Jeremijenko stood at a podium and projected onto a large screen from a laptop covered with stickers. The images on the screen were dense and complex, yet self-evident, like the work itself. Jeremijenko launched a dozen windows of live web sites, movie files, and slide shows. She discussed several of her many projects.

For ”BIT Anti-terror Line”, Jeremijenko had set up the infrastructure for citizens to dial a number from their cell phones to record and share audio files of police violations of civil liberties. In “Clear Skies”, she provided urban bicyclists with a method for documenting pollution through the graying of white dust masks they wore while riding. The “One Trees” project involved planting one thousand genetically identical trees around the Bay Area to create a public display of the effects of different local environments on vegetation. And “Feral Robots” taught high school students how to reprogram toy robotic dogs to detect toxins in the soil of vacant lots in their neighborhoods. Each project involved collecting and exposing data about our society and our world. Since the projects required multiple people to gather and interpret the data, they were collective, open-ended, and empowering. In its own way, Jeremijenko’s work is all about transparency, and it delivers a needed plot twist to the story of transparency in architecture.

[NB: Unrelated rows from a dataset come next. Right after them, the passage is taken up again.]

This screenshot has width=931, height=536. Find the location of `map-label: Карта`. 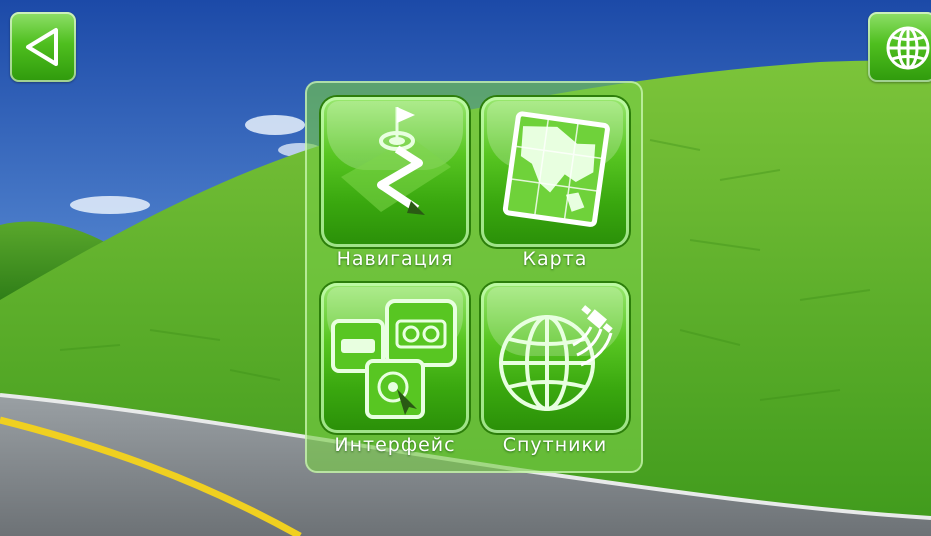

map-label: Карта is located at coordinates (555, 259). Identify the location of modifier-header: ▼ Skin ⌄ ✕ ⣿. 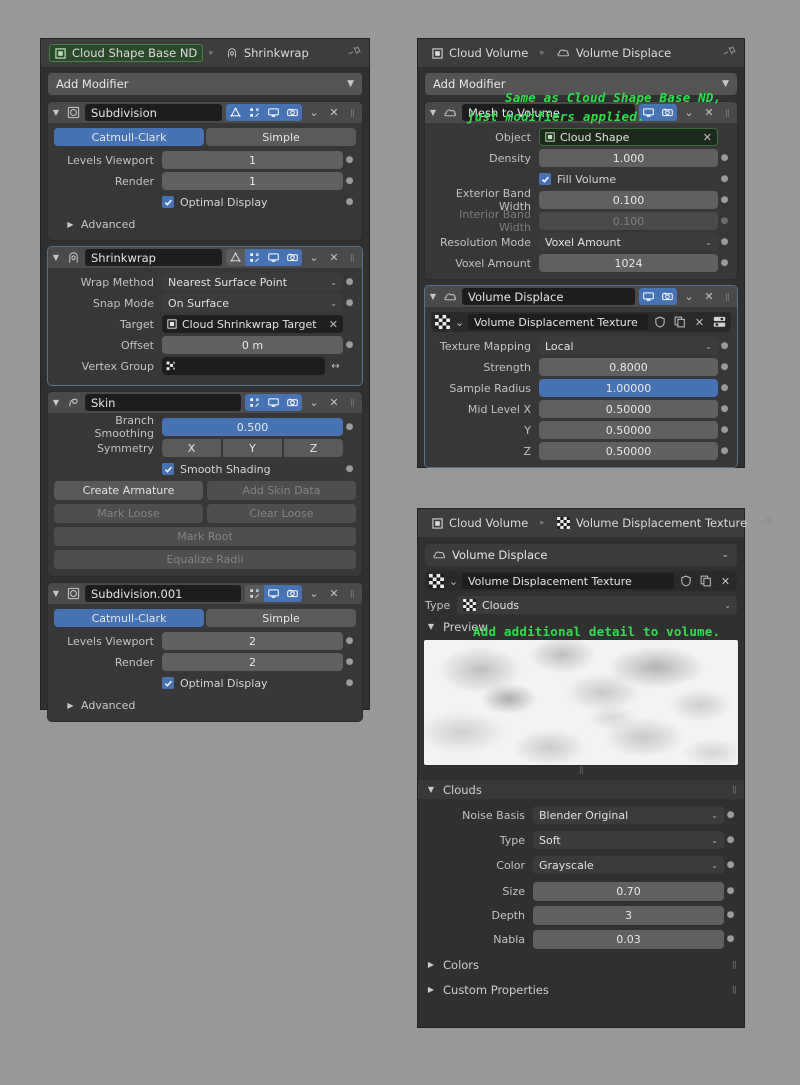
(205, 402).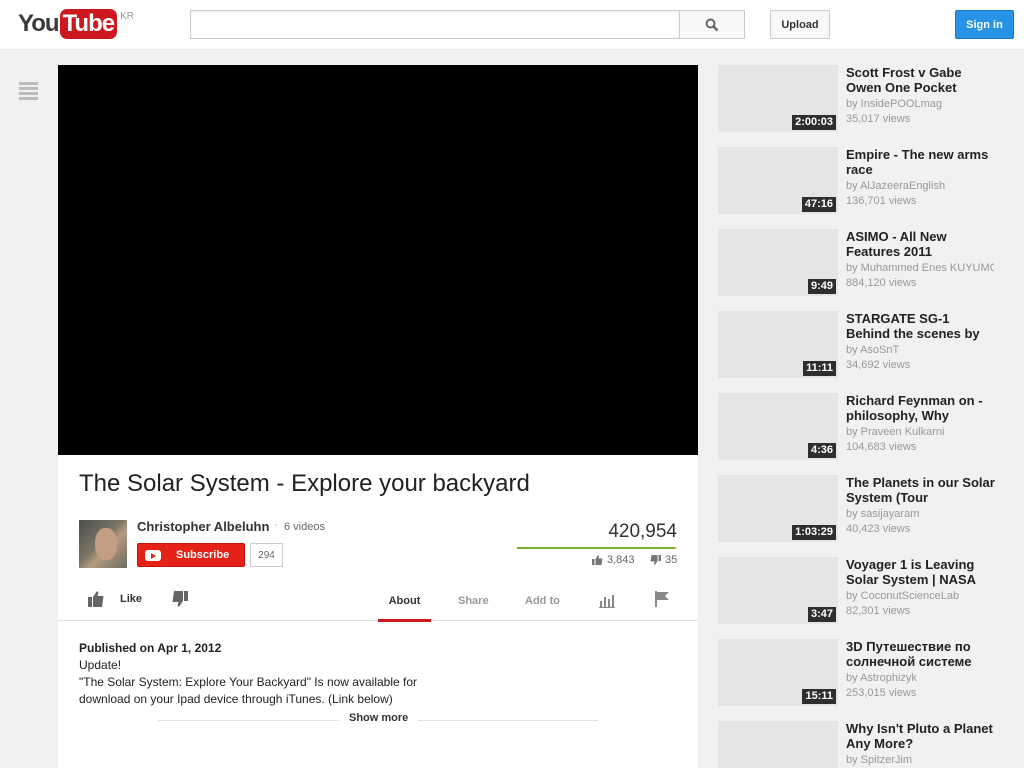 This screenshot has width=1024, height=768. Describe the element at coordinates (883, 514) in the screenshot. I see `related-video-channel: by sasijayaram` at that location. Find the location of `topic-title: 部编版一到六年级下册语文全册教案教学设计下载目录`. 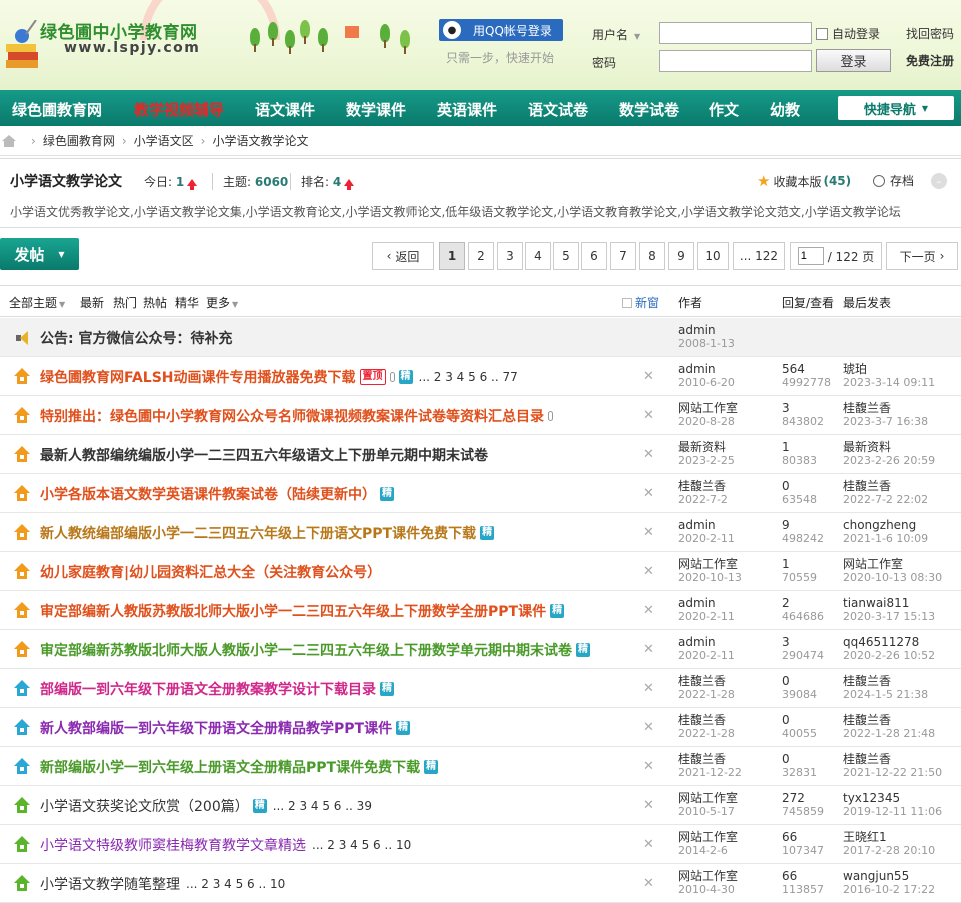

While Mies started with the new technology of glass and explored transparency of vision, of structure, and of construction, Jeremijenko starts with new technologies of communication and experiments with transparency of information and of cultural and political forces. While Behne advocated wrenching the public out of its coziness to change society, Jermijenko develops the same theme in an updated way. And while Kieran and Timberlake use embedded sensors and displays to create a prototype for a better home, Jeremijenko uses some of the same technologies to raise pointed questions about what makes a better world. Jeremijenko is not an architect, but her projects and her vision of transparency are as essential to the future of the field as new building materials.

In the spirit of architecture and social change, old and new, we challenge ourselves and other architects experimenting with thin film polymers to use the material’s versatility and transparency not merely for making a building skin change and disappear, but for exposing information and making it publicly legible, for generating discussion and engaging politics, and for making visible the invisible.

 

Quotations for the discussion of glass come from the work of historians Reyner Banham, Kenneth Frampton, and Detlef Mertins.